Indoor Winter Fun for Kids With Yoga and Kindermusik
Jan 05, 2006 | 231 views | 0 0 comments | 4 4 recommendations | email to a friend | print
Winter days are short and indoor time can be long when you have little kids, but Ah Haa knows how to help you enrich that carpet time with fun and education. Two upcoming parent-child classes, Kindermusik and yoga, tap into children's natural affinity for music and movement while giving parents meaningful ways to while away the winter hours with their kids.

From newborn babes to warp-drive toddlers, Kindermusik, starting Jan. 18, offers age-appropriate, parent-friendly music education activities that tap into a form of expression we are born to love. This winter features the Kindermusik Village: Cockadoodle Moo for infants newborn to one year and Kindermusik Our Time: Away We Go for toddlers ages 1 to 3.

Taught by local music diva, veteran teacher and certified Kindermusik instructor, Ulli Sir Jesse, Kindermusik offers a way to connect with your kids from birth on.

"Kindermusik enhances the bond between parent and child," Sir Jesse said. "In these years when language is just beginning, music can help you get to know each other on a deeper level. The system uses a scaffolding approach, which means the parents follow whatever the kids come up with, which encourages parents to tune in to non-verbal communication – something we don't naturally do as adults."

Kindermusik fun easily transfers to the home with the wonderful set of musical materials, giving parents enjoyable enrichment activities that can become part of the home routine.

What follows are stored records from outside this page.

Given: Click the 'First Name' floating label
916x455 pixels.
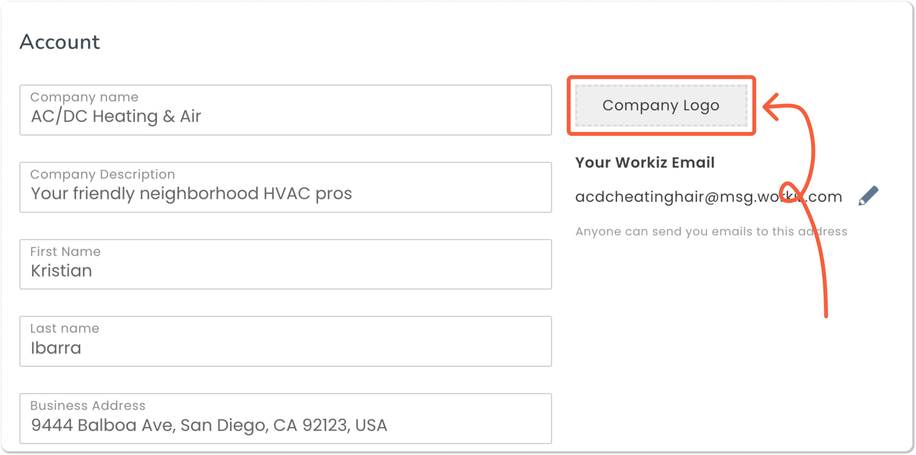Looking at the screenshot, I should (65, 252).
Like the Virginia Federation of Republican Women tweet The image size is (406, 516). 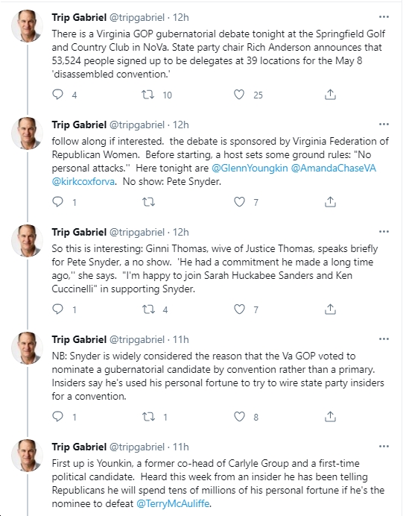(x=239, y=202)
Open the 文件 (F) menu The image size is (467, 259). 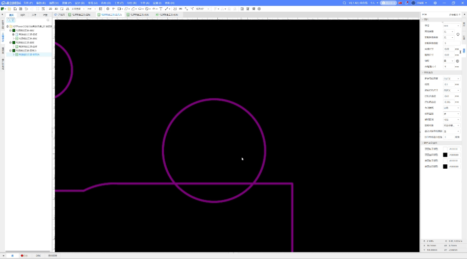click(28, 3)
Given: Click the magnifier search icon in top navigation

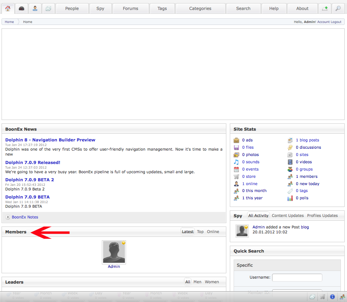Looking at the screenshot, I should [x=338, y=8].
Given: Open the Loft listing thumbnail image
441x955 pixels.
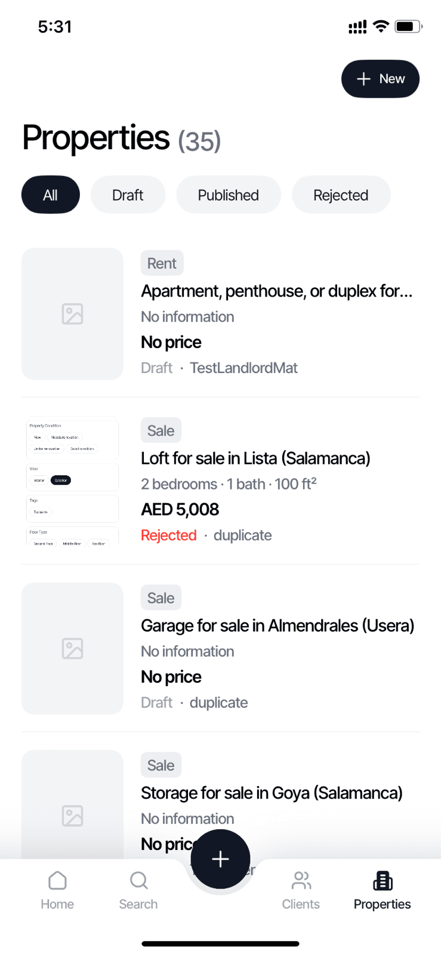Looking at the screenshot, I should pos(72,481).
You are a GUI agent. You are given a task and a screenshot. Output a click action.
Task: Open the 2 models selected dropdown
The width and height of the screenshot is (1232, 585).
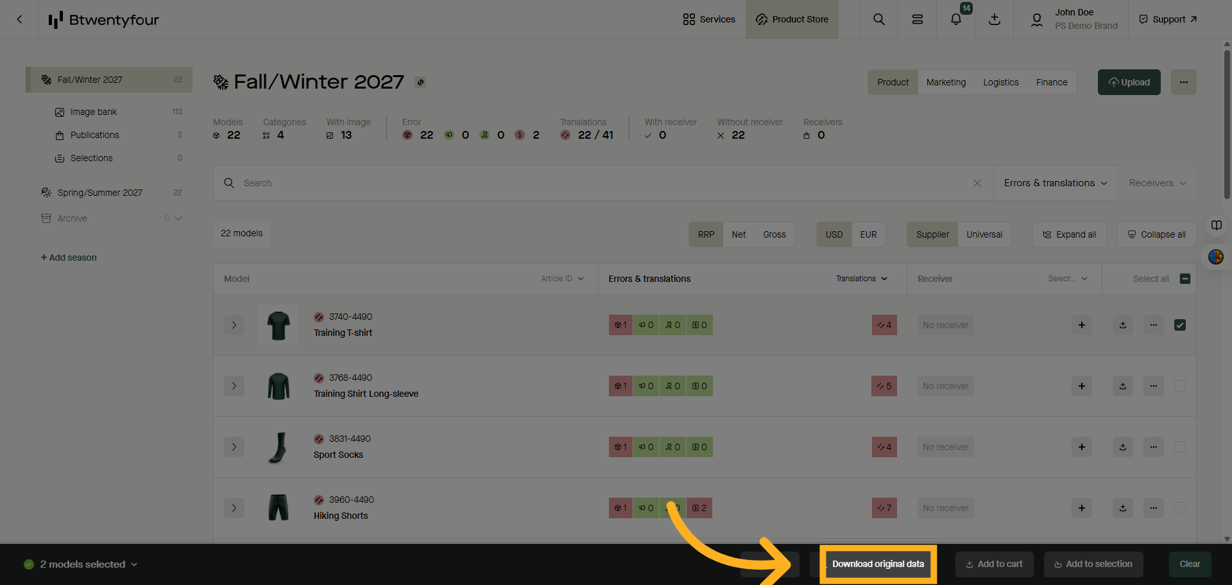82,564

If you have a toddler who is all about moving about, consider channeling that energy into Parent and Child Yoga starting Jan. 23 with Marie Green. A dancer, Green started practicing yoga while pregnant and has incorporated this ancient movement practice into her child rearing, with wonderful results.

"Not only does yoga help me be more patient with my children, but it helps my children develop with better balance and confidence," said Green. "Plus, they love it. We spent a year in Sweden and my children did all these classes, but yoga was the one they looked forward to the most."

Many of the yoga positions have animal names – frog, donkey, dog, cat, cow – which Green says children relate to right away. Embedded in the fun, however, are benefits for the body as young bodies begin to absorb the yoga positions and implant them in the muscle memory. Along the way, confidence and well-being are cultivated, as well as meaningful time with their parents.